__SUPPLIED ENTRIES__
*** Block opens ***

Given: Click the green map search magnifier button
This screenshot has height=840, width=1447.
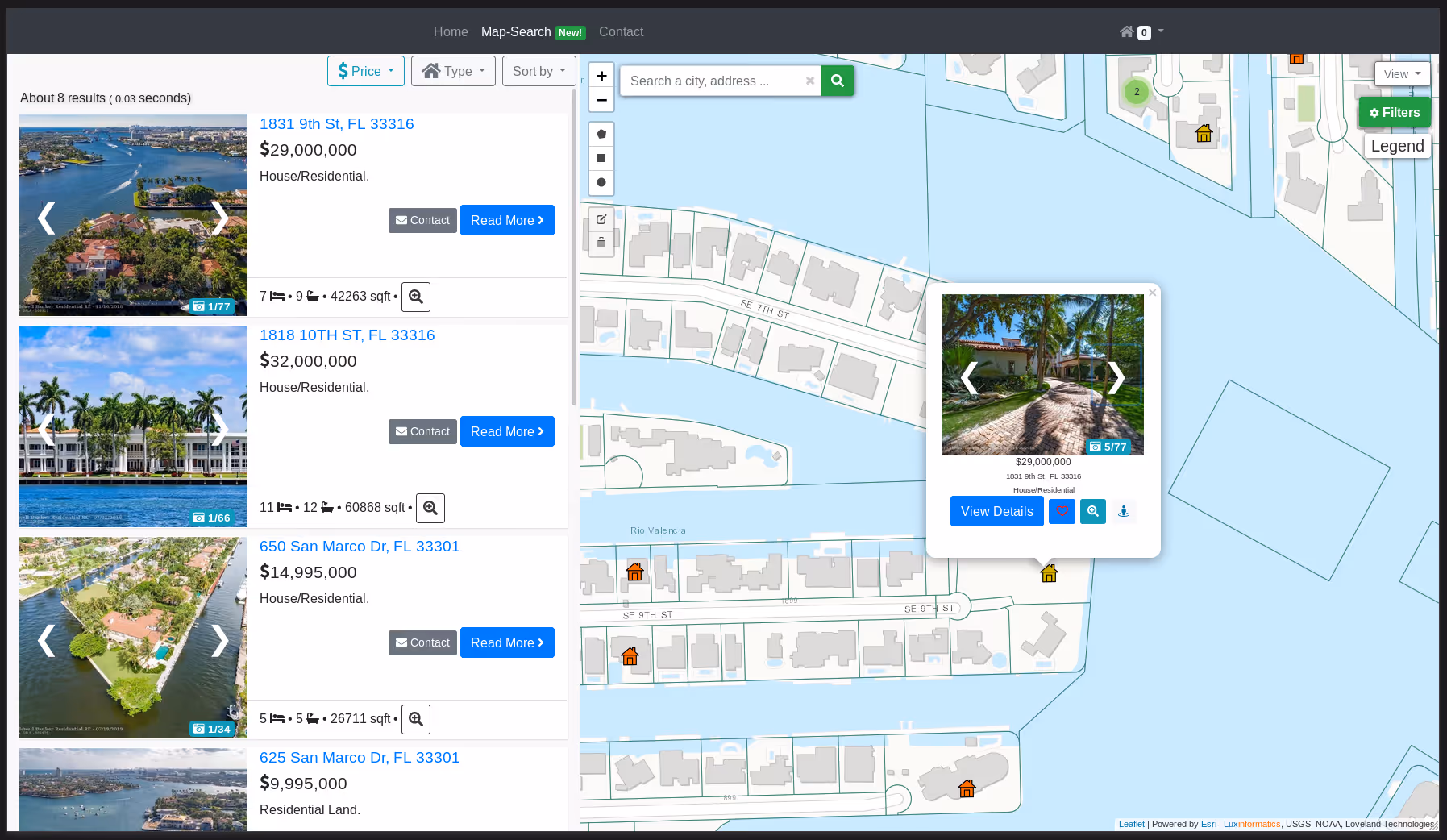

*** Block closes ***
*** Block opens ***

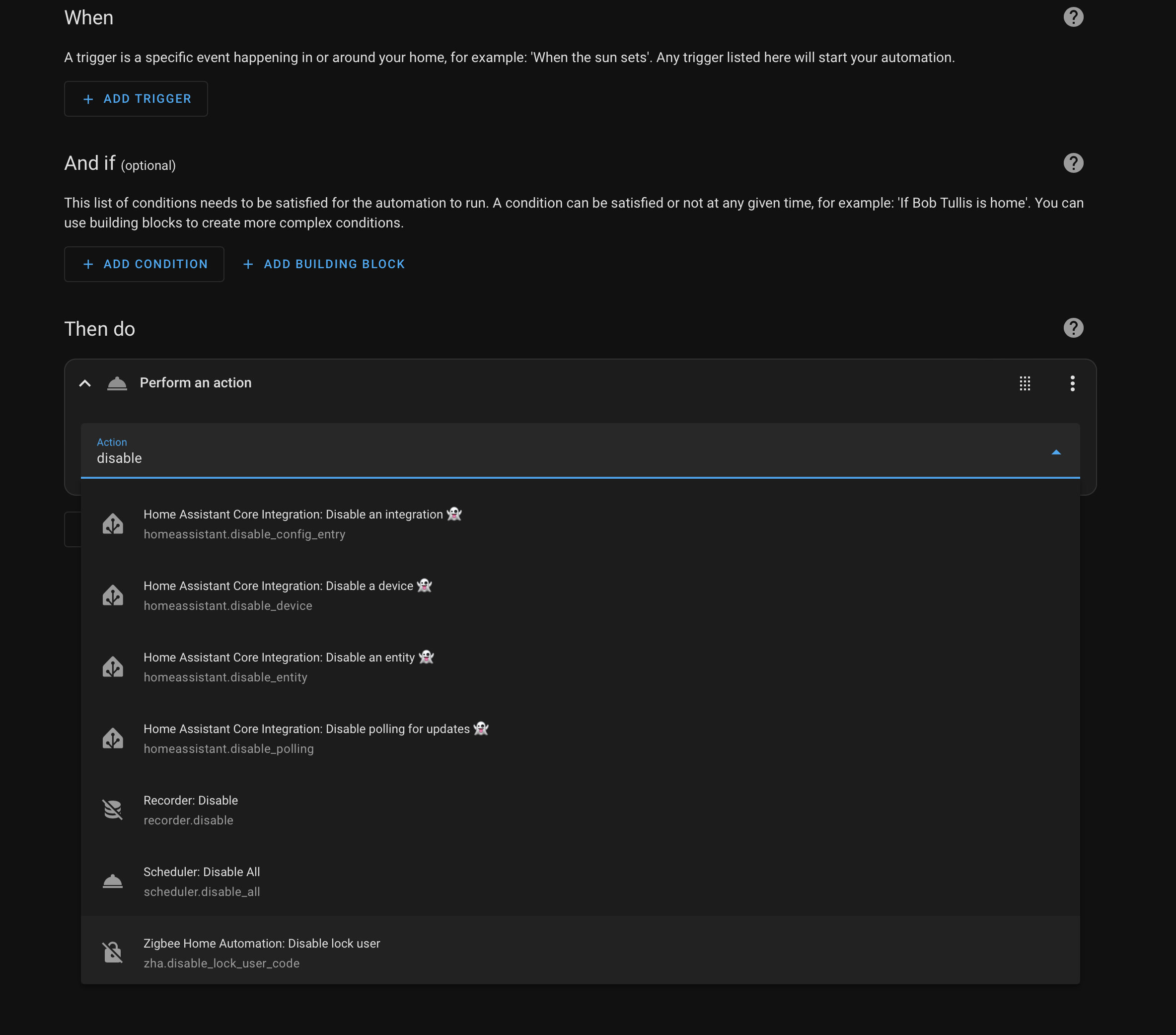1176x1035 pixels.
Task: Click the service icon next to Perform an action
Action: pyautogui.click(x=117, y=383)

*** Block closes ***

__TASK TO CARRY OUT__
Could you set down, exactly as written, the lines above between the one holding "Given: Click the" and the one holding "This screenshot has height=840, width=1447.", inclusive, and nothing more?

__TASK RESPONSE__
Given: Click the green map search magnifier button
This screenshot has height=840, width=1447.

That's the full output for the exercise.